(Data records):
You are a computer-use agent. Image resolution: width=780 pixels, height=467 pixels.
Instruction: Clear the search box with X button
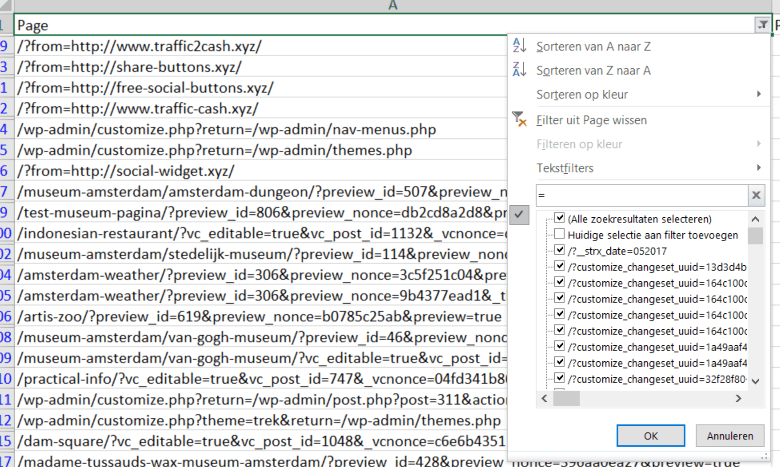pyautogui.click(x=756, y=196)
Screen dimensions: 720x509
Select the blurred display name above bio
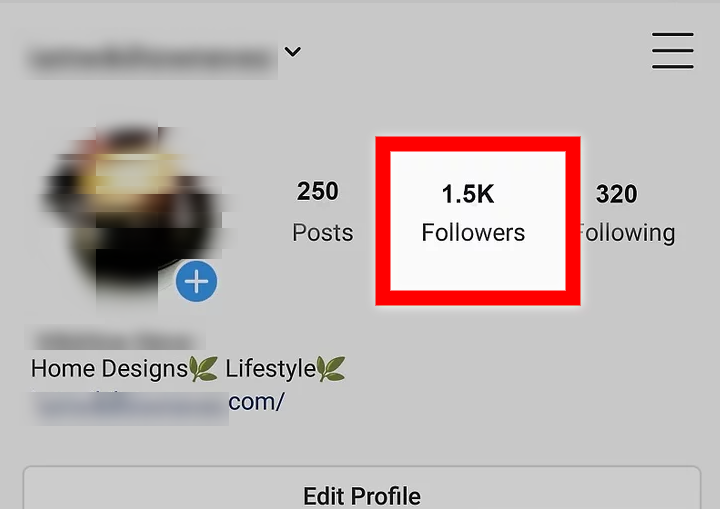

(What is required):
Without the pictures, restate all of the entries word for word.

(Solution):
You are a computer-use agent. Image resolution: width=780 pixels, height=467 pixels.
Instruction: Clear the search box with X button
pyautogui.click(x=756, y=196)
Screen dimensions: 720x509
Select the blurred display name above bio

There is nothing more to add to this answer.